Single-Family Housing Contraction Continues in October
Elevated mortgage rates, high construction costs for concrete and other building materials and weakening demand stemming from deteriorating affordability conditions continue to act as a drag on single-family housing production. Overall housing starts decreased 4.2 percent to a seasonally adjusted annual rate of 1.43 million units in October, according to a report from the U.S. Department of Housing and Urban Development and the U.S. Census Bureau.
The October reading of 1.43 million starts is the number of housing units builders would begin if development kept this pace for the next 12 months. Within this overall number, single-family starts decreased 6.1 percent to an 855,000 seasonally adjusted annual rate. Year-to-date, single-family starts are down 7.1 percent. The multifamily sector, which includes apartment buildings and condos, decreased 1.2 percent to an annualized 570,000 pace.
"Mirroring ongoing falloffs in builder sentiment, builders are slowing construction as demand retreats due to high mortgage rates, stubbornly elevated construction costs and declines for housing affordability," says National Association of Home Builders Chairman Jerry Konter.
"This will be the first year since 2011 to post a calendar year decline for single-family starts," says NAHB Chief Economist Robert Dietz. "We are forecasting additional declines for single-family construction in 2023, which means economic slowing will expand from the residential construction market into the rest of the economy."
On a regional and year-to-date basis, combined single-family and multifamily starts are 2.9 percent higher in the Northeast, 1.5 percent lower in the Midwest, 2.6 percent higher in the South and 5.1 percent lower in the West. Multifamily units under construction climbed again in October to 928,000, the highest tally since December 1973.

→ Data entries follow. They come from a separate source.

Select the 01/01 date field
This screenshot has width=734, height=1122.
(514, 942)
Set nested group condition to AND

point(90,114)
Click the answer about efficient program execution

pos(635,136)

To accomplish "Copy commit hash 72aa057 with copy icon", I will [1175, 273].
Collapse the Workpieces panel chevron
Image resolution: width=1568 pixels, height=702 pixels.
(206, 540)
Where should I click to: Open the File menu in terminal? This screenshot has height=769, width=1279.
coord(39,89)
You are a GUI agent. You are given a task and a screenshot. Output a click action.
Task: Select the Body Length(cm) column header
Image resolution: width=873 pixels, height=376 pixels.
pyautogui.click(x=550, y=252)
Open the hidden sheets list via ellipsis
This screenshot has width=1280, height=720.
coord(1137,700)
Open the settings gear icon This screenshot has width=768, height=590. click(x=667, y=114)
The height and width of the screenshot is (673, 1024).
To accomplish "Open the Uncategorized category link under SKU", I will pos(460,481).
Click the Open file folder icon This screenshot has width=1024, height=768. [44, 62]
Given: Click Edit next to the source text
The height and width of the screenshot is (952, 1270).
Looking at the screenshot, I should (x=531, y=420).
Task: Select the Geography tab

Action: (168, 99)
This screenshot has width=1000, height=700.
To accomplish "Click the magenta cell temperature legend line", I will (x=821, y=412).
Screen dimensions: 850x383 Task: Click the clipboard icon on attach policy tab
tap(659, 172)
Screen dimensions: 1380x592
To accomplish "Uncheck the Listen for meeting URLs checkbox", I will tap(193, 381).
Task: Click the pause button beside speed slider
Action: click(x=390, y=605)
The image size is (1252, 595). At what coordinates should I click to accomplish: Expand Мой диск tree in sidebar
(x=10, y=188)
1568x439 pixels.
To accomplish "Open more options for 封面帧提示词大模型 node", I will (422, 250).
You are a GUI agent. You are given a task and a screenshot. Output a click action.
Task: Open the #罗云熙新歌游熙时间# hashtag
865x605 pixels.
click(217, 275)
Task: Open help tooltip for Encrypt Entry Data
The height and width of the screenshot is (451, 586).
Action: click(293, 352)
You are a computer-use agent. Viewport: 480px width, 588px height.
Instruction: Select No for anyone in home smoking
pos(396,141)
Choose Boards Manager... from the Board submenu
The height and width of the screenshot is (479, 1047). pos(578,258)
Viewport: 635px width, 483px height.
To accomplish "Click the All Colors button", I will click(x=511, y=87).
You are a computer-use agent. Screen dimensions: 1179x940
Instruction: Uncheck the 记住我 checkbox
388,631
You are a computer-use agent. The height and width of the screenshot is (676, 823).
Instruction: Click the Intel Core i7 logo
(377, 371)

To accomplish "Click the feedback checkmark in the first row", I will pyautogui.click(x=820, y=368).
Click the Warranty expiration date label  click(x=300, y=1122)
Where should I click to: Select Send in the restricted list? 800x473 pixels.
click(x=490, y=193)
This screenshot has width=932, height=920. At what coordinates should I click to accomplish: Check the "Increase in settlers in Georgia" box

Overall permits decreased 2.4 percent to a 1.53 million unit annualized rate in October. Single-family permits decreased 3.6 percent to an 839,000 unit rate. Multifamily permits decreased 1.0 percent to an annualized 687,000 pace. Looking at regional permit data on a year-to-date basis, permits are 2.8 percent lower in the Northeast, 0.2 percent higher in the Midwest, 1.1 percent higher in the South and 4.0 percent lower in the West.